If this is the market’s message, what should we do? Instead of instituting deeper budget cuts and other austerity measures, the government should pursue the opposite: It should take advantage of the fact that it can essentially borrow for free to finance badly needed infrastructure investments. After all, our airports, roads and bridges are in need of urgent repair, and the extra investment would provide job opportunities and inject money into the economy. 

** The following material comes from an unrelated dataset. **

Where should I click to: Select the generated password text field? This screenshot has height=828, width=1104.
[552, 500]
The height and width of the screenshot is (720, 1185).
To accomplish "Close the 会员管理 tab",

It is hard to debate the economic logic of this argument — but the political reality is that such a move is just not in the cards. As the drama of the past few weeks has affirmed, while our major parties differ on how to cut the debt, it is almost impossible to find any politician on either side who is willing to endorse a big push in public investment and continued high deficits. It doesn’t matter that interest rates this low make it a superb time for the government to borrow or that the bond market has made clear that it doesn’t think we’re Greece. No one wants to listen.